I am a student of life.
I love to learn and am not afraid of not knowing. It’s scary at times, but I overcome fear by reminding myself I can learn something new. I’ve done it before and I will do it again. I ask lots of questions. It doesn’t bother me to be the person in the crowd who doesn’t have all the answers. I figure someone has to be the one asking the questions, and if it makes everyone else feel better, I will just go ahead and be that person.
Winners realize this truth:
Everyone starts at the bottom each time he or she learns something new.
I’ve been a student, a middle school teacher, a parent (birth, foster, adoptive, special needs), a runner, a triathlete, a business owner, a leader, a speaker, a wife, a consultant, a certified nursing assistant, a writer. With each role, I started not knowing. I was a student of those who would guide me in the process. Teachers, therapists, coaches, doctors, guides, nurses, publishers, pastors, my children, my husband, and mentors have taught me what I needed to learn.
Spending so much time as learner, I’ve come to see 3 traits that are essential for good teachers of any type. I am writing this with the assumption you as the teacher have the wisdom or correct information to give.
Here are the 3 Critical Traits You Need to Teach Anyone Anything:
- Believe He Can. My favorite saying about coaching is, “A good coach believes you can do it before you believe it yourself.” Before I completed my first triathlon, my coaches were continually saying powerful statements like, “You are ready. You WILL finish. You have it in you.” Their words were extremely important to me. As I was in therapy for weight loss, I really did not know if it would be possible for me to overcome my compulsive eating addiction. My therapist assured me over and over that YES, it was possible, YES he had clients who had done it and YES it would happen for me if I kept working on it. I needed those words to keep the hope alive inside of me. There are two important aspects to this trait. First, as the teacher you have to absolutely believe in your heart your student can do it. If you are faking, he will know it. Second, you have to say the words out loud. Over and over. And over. It seems repetitive to you, but to the student who is struggling and fearful, your continual reassurance is a lifeline.
- Compassion. Compassion is the the grace and understanding to recognize this could be a difficult process for the person you are guiding. It’s slowing down enough to say, “Maybe working with computers comes naturally to me, but I’m going to have understanding for the fact that my grandma has never used email before.” Compassion cannot be given without respect. Compassion shows we are equal as human beings even though in this particular situation, I have more knowledge about the issue at hand.

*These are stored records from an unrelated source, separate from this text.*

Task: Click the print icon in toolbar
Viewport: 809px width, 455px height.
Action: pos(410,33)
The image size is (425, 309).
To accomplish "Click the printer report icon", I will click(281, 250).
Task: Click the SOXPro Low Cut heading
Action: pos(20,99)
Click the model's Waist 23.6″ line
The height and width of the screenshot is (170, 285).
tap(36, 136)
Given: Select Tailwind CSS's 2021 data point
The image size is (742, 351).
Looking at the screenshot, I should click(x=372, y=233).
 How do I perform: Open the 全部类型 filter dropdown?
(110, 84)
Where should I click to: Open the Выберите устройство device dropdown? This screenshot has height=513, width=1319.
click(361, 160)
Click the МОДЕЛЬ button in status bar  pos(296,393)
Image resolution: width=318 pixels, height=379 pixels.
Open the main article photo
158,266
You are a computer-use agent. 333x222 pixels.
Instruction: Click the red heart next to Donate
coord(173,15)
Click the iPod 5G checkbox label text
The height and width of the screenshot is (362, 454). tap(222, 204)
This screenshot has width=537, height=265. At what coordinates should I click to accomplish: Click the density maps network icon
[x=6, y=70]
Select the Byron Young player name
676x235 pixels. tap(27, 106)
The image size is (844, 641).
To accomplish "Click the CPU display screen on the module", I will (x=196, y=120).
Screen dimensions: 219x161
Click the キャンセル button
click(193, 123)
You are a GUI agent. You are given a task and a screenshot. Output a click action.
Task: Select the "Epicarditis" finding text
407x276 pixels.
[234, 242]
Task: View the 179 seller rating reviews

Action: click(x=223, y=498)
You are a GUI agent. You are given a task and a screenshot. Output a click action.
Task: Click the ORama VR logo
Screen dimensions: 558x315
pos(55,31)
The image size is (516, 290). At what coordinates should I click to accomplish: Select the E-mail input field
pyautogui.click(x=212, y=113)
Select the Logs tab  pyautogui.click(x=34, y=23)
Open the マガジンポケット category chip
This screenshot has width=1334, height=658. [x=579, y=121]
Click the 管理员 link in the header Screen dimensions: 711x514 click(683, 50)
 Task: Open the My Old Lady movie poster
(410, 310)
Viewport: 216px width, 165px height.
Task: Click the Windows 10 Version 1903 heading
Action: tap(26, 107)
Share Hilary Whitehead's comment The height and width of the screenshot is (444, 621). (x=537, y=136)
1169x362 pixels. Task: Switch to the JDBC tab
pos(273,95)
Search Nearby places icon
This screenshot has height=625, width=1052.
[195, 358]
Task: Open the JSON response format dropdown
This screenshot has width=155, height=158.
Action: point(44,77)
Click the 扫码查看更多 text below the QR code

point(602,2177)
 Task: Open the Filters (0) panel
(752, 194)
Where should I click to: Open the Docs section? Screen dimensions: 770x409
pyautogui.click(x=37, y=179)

- Tough Love. When I think back through my years of life, if I were to create a “Best Of…” list of teachers, mentors, and coaches, every single one to make the “Best Of…” list had this trait in common. He or she gave out a hefty doses of tough love when needed. I bet your list would look the same. Teachers who love you will care about you enough to be honest. Tough love is not easy to dish out. Sometimes we think of cruel, blunt teachers and think, “Honesty is easy. I remember plenty of mean teachers!” No, tough love is honesty + compassion and that is different. Tough love is a coach looking you in the eye and saying, “You aren’t working hard enough.” It’s a doctor sitting down with you and saying in a caring way, “If you keep eating this way you are going to die young.” Tough love is a therapist saying, “Your behavior is ruining your life.” It’s a friend or family member saying, “I’m really worried about you, and I think you need to get some help.”
I believe each of these 3 traits is needed in equal measure for the most effective teaching to happen. I’ve been blessed to have some of the most amazing teachers, mentors, and wise people who have spoken truth and taught me throughout my life. They have believed in me, shown me compassion, and been honest enough to lovingly tell me the tough stuff when I needed to hear it. Because they embodied each of these traits, I have been able to achieve and grow in ways I never thought possible.
What do you believe are the most important traits for teachers to have? Who have been some of your best teachers?